▶ _Task data_:
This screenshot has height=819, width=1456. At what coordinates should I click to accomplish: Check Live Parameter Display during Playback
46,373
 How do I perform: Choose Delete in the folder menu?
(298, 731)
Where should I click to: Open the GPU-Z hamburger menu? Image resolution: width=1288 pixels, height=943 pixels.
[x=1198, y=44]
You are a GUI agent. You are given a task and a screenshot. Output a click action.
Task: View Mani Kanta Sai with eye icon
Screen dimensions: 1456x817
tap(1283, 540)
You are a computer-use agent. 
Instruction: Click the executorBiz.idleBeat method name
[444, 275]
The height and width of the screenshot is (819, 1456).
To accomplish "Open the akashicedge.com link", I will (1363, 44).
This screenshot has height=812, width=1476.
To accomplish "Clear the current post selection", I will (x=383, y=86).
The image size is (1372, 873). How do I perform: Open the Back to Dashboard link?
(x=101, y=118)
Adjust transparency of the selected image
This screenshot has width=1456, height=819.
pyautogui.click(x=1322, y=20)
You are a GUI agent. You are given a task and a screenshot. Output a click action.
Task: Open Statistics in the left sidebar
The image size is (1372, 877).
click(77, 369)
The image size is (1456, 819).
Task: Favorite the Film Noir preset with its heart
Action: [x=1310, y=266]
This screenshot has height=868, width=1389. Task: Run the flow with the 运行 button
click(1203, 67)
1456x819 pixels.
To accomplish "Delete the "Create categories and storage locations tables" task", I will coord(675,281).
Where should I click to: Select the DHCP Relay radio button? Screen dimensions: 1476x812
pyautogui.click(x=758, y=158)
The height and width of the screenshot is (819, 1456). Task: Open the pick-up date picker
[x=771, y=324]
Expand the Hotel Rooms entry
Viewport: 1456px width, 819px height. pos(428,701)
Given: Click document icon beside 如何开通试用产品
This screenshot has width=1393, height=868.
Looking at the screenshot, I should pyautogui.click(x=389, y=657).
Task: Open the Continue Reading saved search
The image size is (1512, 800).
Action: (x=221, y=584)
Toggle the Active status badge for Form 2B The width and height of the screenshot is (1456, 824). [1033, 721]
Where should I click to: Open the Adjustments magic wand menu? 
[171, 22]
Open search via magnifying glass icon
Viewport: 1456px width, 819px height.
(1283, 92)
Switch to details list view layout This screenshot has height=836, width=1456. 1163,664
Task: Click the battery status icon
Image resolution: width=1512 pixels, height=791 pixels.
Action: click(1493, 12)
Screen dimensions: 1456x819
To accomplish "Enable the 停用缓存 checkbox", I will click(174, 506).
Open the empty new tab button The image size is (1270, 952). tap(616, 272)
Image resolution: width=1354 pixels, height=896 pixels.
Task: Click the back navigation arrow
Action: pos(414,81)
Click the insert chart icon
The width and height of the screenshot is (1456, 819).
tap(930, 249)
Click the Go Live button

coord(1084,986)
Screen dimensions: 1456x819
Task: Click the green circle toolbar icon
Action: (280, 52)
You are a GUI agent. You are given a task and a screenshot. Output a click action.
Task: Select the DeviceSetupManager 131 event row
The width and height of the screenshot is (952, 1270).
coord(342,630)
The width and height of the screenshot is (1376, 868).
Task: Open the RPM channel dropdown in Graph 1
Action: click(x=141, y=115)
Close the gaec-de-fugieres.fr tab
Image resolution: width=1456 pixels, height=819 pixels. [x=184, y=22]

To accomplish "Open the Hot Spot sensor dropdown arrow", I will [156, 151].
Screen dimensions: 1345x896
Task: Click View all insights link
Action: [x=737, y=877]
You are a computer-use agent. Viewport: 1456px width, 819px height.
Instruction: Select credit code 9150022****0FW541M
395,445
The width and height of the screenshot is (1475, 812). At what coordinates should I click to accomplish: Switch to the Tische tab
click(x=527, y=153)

▶ _Exercise_: Copy each line of the records that has "status" in it.

▶ _Reply to the task_:
Toggle the Active status badge for Form 2B The width and height of the screenshot is (1456, 824). [1033, 721]
Task: Click the battery status icon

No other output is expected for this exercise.